1976
YOUNG HEARTS RUN FREE * CANDI STATON * W B 16730 * UK
Every now and then a song breaks through to become a kind of anthem, or sound of its time, not necessarily a political, or critical anthem, but just one for the hedonistic clubbers and party goers of a given moment. Those folk who don't always check for the heavy social or didactic lyrics but are happy to have any old words as long as they seem to fit some mood or other and, more importantly, the song comes with a great beat and uplifting musical presence. Not that lyrics aren't important at all, those same goodtime folk like to sing at the top of their voices at a party or out on the dance floor along to songs about the disgusting crimes committed by the all powerful boards and syndicates of the world as much as they like to warble with all their lungs about how their baby has done gone and left them for another. The lyrics of Young Hearts Run Free if dissected, would reveal what could be construed as the most didactic sentimental mush, with an all to easy romantic and meaningless moral message that, like it says on the box, young hearts should run free!

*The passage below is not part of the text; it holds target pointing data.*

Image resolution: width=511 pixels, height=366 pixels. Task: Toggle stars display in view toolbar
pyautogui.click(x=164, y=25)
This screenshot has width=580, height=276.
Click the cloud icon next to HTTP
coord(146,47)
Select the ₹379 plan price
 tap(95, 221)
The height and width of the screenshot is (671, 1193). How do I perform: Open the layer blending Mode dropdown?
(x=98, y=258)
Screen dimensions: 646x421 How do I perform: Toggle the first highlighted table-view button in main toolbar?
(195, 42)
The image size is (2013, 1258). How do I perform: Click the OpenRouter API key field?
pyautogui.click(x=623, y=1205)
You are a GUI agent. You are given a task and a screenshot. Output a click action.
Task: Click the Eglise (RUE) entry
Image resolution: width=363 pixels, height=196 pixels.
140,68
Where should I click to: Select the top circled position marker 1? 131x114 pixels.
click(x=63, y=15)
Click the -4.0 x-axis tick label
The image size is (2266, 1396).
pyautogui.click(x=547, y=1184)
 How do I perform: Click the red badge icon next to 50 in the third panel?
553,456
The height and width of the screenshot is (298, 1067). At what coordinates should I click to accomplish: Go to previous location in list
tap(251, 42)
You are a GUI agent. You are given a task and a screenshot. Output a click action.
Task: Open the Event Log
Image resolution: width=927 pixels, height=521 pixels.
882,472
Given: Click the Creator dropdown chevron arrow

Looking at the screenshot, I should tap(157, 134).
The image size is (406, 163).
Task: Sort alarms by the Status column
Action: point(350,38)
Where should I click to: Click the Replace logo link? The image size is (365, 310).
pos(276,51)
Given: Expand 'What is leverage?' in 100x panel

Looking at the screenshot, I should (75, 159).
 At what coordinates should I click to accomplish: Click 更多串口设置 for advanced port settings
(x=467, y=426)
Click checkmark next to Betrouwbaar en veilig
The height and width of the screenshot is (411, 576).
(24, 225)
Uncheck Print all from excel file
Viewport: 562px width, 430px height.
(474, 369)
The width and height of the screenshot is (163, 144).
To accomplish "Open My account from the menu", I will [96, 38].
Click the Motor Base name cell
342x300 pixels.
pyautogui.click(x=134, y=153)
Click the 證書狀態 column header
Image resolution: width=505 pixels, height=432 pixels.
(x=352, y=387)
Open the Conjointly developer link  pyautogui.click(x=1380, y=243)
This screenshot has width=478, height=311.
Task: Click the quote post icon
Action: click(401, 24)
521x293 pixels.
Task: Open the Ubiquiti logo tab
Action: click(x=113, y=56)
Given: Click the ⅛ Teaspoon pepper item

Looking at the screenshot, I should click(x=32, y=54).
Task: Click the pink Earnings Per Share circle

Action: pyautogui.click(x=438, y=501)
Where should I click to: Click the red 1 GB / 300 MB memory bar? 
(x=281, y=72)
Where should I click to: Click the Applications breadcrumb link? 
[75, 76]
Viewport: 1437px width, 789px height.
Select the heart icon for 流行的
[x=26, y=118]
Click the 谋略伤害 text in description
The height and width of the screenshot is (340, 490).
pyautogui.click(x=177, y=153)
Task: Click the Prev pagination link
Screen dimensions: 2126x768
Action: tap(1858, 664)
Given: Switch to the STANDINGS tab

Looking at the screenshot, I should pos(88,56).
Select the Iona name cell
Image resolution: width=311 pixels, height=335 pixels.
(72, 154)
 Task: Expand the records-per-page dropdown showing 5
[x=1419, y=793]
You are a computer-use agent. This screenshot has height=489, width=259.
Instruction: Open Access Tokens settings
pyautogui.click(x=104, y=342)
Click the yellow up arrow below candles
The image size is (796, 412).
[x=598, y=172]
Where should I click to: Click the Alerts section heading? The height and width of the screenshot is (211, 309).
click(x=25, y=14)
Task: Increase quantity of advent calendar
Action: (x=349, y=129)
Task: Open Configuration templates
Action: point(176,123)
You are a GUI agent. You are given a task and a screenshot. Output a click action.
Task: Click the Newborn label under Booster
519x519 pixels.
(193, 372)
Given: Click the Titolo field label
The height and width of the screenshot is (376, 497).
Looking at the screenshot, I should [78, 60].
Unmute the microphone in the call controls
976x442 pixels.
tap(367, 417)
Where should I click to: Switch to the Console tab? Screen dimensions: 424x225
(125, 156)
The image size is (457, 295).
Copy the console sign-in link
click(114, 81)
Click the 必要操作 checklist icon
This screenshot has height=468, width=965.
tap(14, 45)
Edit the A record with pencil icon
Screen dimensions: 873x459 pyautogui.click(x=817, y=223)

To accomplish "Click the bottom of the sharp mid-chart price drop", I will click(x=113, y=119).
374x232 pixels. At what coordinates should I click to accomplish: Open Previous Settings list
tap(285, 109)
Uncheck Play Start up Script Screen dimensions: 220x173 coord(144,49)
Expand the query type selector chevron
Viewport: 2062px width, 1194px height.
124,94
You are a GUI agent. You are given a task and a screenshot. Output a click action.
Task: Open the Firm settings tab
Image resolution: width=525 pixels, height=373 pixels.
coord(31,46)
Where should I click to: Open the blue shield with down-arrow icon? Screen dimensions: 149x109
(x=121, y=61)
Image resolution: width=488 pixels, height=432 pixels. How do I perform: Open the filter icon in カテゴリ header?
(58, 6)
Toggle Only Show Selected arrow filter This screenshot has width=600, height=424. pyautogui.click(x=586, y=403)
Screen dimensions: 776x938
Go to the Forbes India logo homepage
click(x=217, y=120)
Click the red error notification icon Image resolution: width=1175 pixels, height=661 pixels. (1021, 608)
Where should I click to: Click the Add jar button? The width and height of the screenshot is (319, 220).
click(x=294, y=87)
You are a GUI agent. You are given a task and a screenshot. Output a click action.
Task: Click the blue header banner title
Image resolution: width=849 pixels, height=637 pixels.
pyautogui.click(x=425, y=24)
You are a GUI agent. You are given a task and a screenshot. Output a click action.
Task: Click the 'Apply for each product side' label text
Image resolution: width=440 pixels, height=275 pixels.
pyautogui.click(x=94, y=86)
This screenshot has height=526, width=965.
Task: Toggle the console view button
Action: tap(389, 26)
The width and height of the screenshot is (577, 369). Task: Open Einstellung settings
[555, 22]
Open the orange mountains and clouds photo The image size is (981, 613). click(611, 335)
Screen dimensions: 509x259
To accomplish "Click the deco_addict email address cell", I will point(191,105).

But put back together again and played loud on the dance floor this song, with all it's sentimentality intact, delivers a powerful punch, simply because a large part of those dancers singing and dancing along to it would be in that sweet and sour position of singing the lyrics as if they would never, ever, do anything but let their hearts run free, while at the same time knowing they are caught in the reality of the prison that was slowly being spun around, not only their hearts but their minds and bodies, by the ideologies of religious, political, social and economic hierarchies. The fact is the lyrics, when viewed from the point of who they were possibly aimed specifically at, are not so throwaway or lacking in value, because these words were probably never intended for the bourgeois middle class girl who, with all the best of a privileged upbringing and education, would be less likely to find herself hiked up with a chavie, or two, in her early to mid teens, for one of many social or economic reasons, like many girls from the projects, ghettoes, and similar housing estates and rent barracks across the western world are. Seen as an anti marriage message the song then becomes a highly political and effective critique of the malicious and cynical estate known as marriage, which is nothing less than an highly effective form of socio-economic control and order, instigated and enforced by church and state.